Recycling-Mode auf der Fashion Week: Müll macht schick

US-Superstar Pharrell Williams stellt seine nachhaltige Mode vor. Auf der Berliner Fashion Week geriert er sich mit einem Recyclingprodukt.

Alle Augen sind auf Pharrell Williams gerichtet. Bild: reuters

BERLIN taz | Glitzernde Sneakers und silberne Paillettenröcke, so weit das Auge reicht. Bei der Preview Fashion Week, die diese Woche in Berlin stattfindet, bestimmt das Artifizielle die Haltung. Naturverbundenheit mag da nicht ohne Weiteres erblühen, dennoch folgt die Veranstaltung seit einigen Jahren schon dem Öko-Trend und versucht – so gut es geht – auch nachhaltige Modeentwürfe in ihr Programm zu integrieren.

In diesem Jahr hat in Berlin zum ersten Mal die Diskussionsplattform Parley ihr Zelt aufgeschlagen, um Kreative, Aktivisten und Unternehmer zum Austausch über das gefährdete Ökosystem der Weltmeere und dem entgegenwirkende, alternative Modeprojekte zusammenzuführen. Als Stargast und Host wurde dazu Pharrell Williams eingeflogen: Mode-Ikone, Designer und einer der einflussreichsten US-Popmusikproduzent unserer Zeit.

DIE DATEN
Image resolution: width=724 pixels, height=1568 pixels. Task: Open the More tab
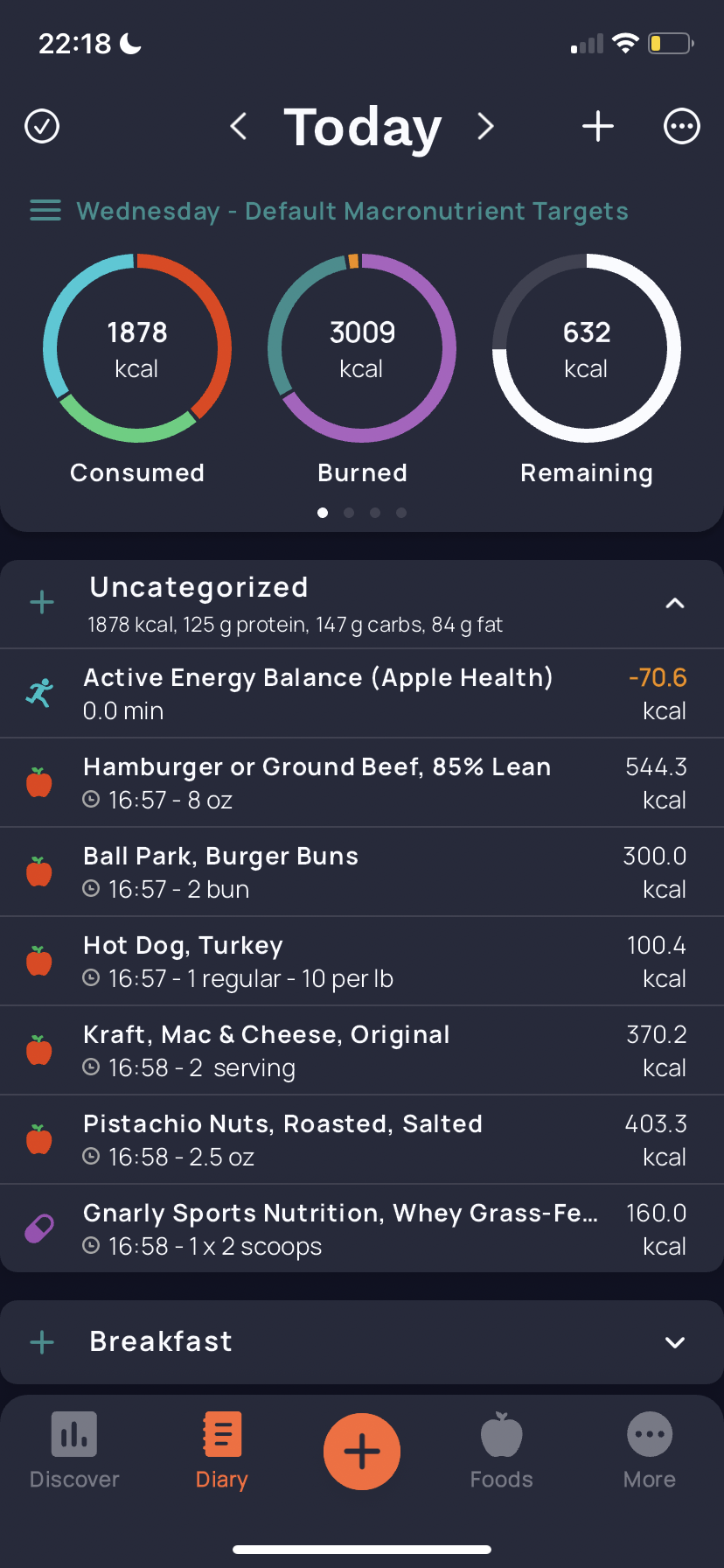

ARBEITSAUFTRAG 1
Übersetzen Sie diesen Satz aus dem Textauszug über Recycling-Mode ins Englische: „Bei der Preview Fashion Week, die diese Woche in Berlin stattfindet, bestimmt das Artifizielle die Haltung.“
ARBEITSAUFTRAG 2
Beantworten Sie anhand des Textauszugs über Recycling-Mode kurz diese Fragen:
(a) Was sieht man bei der Preview Fashion Week, so weit das Auge reicht?
(b) Welche Diskussionsplattform hat in diesem Jahr zum ersten Mal in Berlin ihr Zelt aufgeschlagen?
(c) In welcher Rolle wurde Pharrell Williams eingeflogen?
Die Zeilen stammen aus einer anderen Quelle als der Textauszug.

ANTWORTBEREICH 1
At the Preview Fashion Week, which is taking place in Berlin this week, the artificial dictates the attitude.

ANTWORTBEREICH 2
(a) Glitzernde Sneakers und silberne Paillettenröcke.
(b) Parley.
(c) Als Stargast und Host.